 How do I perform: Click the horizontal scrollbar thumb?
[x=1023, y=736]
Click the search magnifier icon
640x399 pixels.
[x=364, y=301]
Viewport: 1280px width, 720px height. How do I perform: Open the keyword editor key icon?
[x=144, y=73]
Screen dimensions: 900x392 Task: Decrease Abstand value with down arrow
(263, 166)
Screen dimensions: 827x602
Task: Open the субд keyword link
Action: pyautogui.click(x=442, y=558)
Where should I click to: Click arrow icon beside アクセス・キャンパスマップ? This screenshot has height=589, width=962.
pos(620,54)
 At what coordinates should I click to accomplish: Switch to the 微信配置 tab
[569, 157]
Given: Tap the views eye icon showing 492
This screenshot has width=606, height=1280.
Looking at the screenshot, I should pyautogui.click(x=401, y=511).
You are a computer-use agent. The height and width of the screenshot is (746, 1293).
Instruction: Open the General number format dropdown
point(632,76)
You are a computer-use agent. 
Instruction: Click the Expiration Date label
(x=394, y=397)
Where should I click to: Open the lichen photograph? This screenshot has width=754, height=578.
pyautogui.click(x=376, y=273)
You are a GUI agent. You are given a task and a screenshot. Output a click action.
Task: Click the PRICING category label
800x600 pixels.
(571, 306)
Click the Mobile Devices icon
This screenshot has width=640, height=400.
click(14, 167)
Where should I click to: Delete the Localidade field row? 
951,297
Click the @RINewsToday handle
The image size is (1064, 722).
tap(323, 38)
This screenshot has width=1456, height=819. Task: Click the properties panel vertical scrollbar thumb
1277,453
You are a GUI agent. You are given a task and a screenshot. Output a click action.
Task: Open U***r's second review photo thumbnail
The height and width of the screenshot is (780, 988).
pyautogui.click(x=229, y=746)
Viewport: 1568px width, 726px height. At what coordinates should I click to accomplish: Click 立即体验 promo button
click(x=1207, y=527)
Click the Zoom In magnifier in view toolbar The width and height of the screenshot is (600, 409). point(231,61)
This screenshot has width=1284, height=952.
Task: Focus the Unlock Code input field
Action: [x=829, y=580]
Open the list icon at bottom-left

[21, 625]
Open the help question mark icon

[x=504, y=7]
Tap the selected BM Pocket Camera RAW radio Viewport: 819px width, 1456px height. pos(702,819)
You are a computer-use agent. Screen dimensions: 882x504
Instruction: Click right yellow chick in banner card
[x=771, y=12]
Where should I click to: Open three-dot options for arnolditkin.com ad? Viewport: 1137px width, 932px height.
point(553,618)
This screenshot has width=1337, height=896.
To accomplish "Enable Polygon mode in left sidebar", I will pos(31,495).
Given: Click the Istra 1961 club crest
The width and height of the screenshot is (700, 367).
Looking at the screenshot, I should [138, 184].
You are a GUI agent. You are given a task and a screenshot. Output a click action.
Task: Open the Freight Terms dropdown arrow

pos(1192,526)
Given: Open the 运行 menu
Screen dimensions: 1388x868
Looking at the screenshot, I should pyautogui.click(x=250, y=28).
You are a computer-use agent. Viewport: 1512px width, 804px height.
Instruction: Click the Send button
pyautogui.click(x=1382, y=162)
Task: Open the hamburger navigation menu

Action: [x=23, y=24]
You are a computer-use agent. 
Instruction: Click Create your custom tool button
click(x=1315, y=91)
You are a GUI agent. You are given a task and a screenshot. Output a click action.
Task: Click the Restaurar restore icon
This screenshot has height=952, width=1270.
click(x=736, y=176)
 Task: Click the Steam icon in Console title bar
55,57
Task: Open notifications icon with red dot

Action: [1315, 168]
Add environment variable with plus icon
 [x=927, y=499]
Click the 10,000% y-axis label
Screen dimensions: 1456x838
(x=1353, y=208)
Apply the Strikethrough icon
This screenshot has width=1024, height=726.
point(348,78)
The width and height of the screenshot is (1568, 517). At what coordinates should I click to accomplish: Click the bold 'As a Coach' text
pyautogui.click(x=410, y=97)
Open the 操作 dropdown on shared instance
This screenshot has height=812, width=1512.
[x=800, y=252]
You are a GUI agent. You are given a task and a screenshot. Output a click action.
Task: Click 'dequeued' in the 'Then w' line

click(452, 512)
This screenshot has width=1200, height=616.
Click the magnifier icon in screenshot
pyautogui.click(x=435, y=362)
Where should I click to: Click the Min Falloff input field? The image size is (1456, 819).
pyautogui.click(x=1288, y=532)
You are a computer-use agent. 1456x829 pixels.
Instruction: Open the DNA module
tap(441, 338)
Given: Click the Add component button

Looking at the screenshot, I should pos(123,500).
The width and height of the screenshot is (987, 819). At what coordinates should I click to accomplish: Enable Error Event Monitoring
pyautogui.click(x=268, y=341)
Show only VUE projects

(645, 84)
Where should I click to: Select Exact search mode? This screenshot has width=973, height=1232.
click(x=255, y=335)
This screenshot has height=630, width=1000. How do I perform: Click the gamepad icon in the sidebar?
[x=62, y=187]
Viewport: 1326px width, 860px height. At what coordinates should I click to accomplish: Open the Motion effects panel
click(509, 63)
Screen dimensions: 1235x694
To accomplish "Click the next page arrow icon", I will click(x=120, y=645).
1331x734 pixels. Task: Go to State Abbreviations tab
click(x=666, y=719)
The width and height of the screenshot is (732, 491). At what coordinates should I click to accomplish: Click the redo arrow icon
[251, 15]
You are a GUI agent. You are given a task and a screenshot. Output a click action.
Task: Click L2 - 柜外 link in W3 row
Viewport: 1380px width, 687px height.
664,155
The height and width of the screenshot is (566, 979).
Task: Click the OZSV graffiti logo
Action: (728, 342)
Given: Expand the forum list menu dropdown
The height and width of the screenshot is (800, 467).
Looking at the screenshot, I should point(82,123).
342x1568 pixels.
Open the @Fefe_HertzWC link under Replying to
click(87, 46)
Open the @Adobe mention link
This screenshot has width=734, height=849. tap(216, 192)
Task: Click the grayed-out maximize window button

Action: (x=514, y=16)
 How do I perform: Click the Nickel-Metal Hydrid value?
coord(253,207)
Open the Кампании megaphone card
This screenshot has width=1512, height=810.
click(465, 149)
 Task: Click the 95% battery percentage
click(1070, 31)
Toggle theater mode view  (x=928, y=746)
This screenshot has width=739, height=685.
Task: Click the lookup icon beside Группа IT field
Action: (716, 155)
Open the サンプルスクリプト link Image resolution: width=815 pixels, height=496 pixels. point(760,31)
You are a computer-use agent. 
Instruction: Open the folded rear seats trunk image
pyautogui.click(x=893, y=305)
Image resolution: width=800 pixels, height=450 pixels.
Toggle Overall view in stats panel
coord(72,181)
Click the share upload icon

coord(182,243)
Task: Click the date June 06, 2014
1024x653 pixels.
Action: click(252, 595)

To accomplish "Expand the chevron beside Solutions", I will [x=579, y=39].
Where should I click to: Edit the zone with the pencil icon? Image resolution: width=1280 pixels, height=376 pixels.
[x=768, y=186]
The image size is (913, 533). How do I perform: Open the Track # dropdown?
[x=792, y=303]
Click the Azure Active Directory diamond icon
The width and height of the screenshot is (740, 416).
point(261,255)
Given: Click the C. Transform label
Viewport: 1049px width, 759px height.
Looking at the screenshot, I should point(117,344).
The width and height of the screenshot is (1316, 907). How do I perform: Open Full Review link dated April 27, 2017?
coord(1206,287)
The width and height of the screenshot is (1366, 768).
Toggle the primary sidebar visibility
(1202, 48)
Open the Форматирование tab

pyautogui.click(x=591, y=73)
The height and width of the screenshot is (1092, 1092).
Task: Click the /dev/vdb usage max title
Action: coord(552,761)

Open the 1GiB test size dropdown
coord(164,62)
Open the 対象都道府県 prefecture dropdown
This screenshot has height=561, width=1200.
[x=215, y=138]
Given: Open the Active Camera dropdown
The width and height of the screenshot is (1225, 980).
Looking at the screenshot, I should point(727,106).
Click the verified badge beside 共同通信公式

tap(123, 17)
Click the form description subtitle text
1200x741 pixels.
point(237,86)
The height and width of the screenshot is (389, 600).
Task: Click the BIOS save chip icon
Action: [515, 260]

PROBLEM STATEMENT |
Rewrite the data from the line with "The width and height of the screenshot is (1316, 907)." to the line with "coord(164,62)" as a numbered list, leaving out blank lines.

SOLUTION TO THIS TASK |
1. The width and height of the screenshot is (1316, 907). How do I perform: Open Full Review link dated April 27, 2017?
2. coord(1206,287)
3. The width and height of the screenshot is (1366, 768).
4. Toggle the primary sidebar visibility
5. (1202, 48)
6. Open the Форматирование tab
7. pyautogui.click(x=591, y=73)
8. The height and width of the screenshot is (1092, 1092).
9. Task: Click the /dev/vdb usage max title
10. Action: coord(552,761)
11. Open the 1GiB test size dropdown
12. coord(164,62)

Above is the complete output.